··· Provided records

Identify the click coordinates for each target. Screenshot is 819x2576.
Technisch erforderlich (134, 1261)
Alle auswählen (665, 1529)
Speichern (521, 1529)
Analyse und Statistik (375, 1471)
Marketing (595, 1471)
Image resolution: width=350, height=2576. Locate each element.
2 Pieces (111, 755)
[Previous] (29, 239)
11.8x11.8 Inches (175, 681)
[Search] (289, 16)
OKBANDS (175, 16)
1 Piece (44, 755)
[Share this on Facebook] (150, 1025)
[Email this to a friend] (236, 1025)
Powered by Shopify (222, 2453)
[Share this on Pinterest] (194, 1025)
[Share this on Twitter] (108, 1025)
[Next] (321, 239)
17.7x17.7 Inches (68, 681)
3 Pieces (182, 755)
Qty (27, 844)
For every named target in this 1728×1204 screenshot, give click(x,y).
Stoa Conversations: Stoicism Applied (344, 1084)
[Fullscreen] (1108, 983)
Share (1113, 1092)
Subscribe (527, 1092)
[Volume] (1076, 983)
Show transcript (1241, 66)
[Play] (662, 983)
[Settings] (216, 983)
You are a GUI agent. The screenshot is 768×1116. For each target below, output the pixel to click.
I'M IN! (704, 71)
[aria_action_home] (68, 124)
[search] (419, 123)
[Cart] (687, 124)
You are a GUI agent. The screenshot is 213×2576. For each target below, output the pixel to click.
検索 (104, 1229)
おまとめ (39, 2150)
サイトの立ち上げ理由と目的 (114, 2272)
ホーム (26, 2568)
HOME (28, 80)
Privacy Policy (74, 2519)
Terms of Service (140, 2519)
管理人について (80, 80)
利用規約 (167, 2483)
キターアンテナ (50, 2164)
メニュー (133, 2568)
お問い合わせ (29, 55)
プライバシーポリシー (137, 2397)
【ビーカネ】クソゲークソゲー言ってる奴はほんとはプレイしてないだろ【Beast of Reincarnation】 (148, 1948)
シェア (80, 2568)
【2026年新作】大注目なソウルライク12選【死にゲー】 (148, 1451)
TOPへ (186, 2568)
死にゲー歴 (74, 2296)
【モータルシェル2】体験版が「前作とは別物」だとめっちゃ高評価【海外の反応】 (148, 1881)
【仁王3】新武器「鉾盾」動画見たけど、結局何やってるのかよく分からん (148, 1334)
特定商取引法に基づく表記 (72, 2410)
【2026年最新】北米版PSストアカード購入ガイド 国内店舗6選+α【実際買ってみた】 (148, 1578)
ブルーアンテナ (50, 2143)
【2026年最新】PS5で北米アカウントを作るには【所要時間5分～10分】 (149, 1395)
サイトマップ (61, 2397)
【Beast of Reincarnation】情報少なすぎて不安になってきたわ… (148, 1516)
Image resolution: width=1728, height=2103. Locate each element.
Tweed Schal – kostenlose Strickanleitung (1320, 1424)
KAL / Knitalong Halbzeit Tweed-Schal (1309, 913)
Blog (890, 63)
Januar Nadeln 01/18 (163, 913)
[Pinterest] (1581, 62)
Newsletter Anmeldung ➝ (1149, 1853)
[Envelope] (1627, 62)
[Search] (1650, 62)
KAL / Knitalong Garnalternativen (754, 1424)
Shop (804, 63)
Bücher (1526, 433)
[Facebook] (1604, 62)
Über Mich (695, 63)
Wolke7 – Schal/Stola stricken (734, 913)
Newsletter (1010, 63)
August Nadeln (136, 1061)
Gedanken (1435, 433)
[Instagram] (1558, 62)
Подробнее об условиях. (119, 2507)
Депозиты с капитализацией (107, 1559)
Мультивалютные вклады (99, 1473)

······

Instructions for the task :: Copy each entry exactly, leaving every line as it is.

The answer ::
Identify the click coordinates for each target. Screenshot is 819x2576.
Technisch erforderlich (134, 1261)
Alle auswählen (665, 1529)
Speichern (521, 1529)
Analyse und Statistik (375, 1471)
Marketing (595, 1471)
Image resolution: width=350, height=2576. Locate each element.
2 Pieces (111, 755)
[Previous] (29, 239)
11.8x11.8 Inches (175, 681)
[Search] (289, 16)
OKBANDS (175, 16)
1 Piece (44, 755)
[Share this on Facebook] (150, 1025)
[Email this to a friend] (236, 1025)
Powered by Shopify (222, 2453)
[Share this on Pinterest] (194, 1025)
[Share this on Twitter] (108, 1025)
[Next] (321, 239)
17.7x17.7 Inches (68, 681)
3 Pieces (182, 755)
Qty (27, 844)
For every named target in this 1728×1204 screenshot, give click(x,y).
Stoa Conversations: Stoicism Applied (344, 1084)
[Fullscreen] (1108, 983)
Share (1113, 1092)
Subscribe (527, 1092)
[Volume] (1076, 983)
Show transcript (1241, 66)
[Play] (662, 983)
[Settings] (216, 983)
You are a GUI agent. The screenshot is 768×1116. For each target below, output the pixel to click.
I'M IN! (704, 71)
[aria_action_home] (68, 124)
[search] (419, 123)
[Cart] (687, 124)
You are a GUI agent. The screenshot is 213×2576. For each target below, output the pixel to click.
検索 (104, 1229)
おまとめ (39, 2150)
サイトの立ち上げ理由と目的 (114, 2272)
ホーム (26, 2568)
HOME (28, 80)
Privacy Policy (74, 2519)
Terms of Service (140, 2519)
管理人について (80, 80)
利用規約 (167, 2483)
キターアンテナ (50, 2164)
メニュー (133, 2568)
お問い合わせ (29, 55)
プライバシーポリシー (137, 2397)
【ビーカネ】クソゲークソゲー言ってる奴はほんとはプレイしてないだろ【Beast of Reincarnation】 (148, 1948)
シェア (80, 2568)
【2026年新作】大注目なソウルライク12選【死にゲー】 (148, 1451)
TOPへ (186, 2568)
死にゲー歴 (74, 2296)
【モータルシェル2】体験版が「前作とは別物」だとめっちゃ高評価【海外の反応】 (148, 1881)
【仁王3】新武器「鉾盾」動画見たけど、結局何やってるのかよく分からん (148, 1334)
特定商取引法に基づく表記 (72, 2410)
【2026年最新】北米版PSストアカード購入ガイド 国内店舗6選+α【実際買ってみた】 (148, 1578)
ブルーアンテナ (50, 2143)
【2026年最新】PS5で北米アカウントを作るには【所要時間5分～10分】 (149, 1395)
サイトマップ (61, 2397)
【Beast of Reincarnation】情報少なすぎて不安になってきたわ… (148, 1516)
Image resolution: width=1728, height=2103. Locate each element.
Tweed Schal – kostenlose Strickanleitung (1320, 1424)
KAL / Knitalong Halbzeit Tweed-Schal (1309, 913)
Blog (890, 63)
Januar Nadeln 01/18 (163, 913)
[Pinterest] (1581, 62)
Newsletter Anmeldung ➝ (1149, 1853)
[Envelope] (1627, 62)
[Search] (1650, 62)
KAL / Knitalong Garnalternativen (754, 1424)
Shop (804, 63)
Bücher (1526, 433)
[Facebook] (1604, 62)
Über Mich (695, 63)
Wolke7 – Schal/Stola stricken (734, 913)
Newsletter (1010, 63)
August Nadeln (136, 1061)
Gedanken (1435, 433)
[Instagram] (1558, 62)
Подробнее об условиях. (119, 2507)
Депозиты с капитализацией (107, 1559)
Мультивалютные вклады (99, 1473)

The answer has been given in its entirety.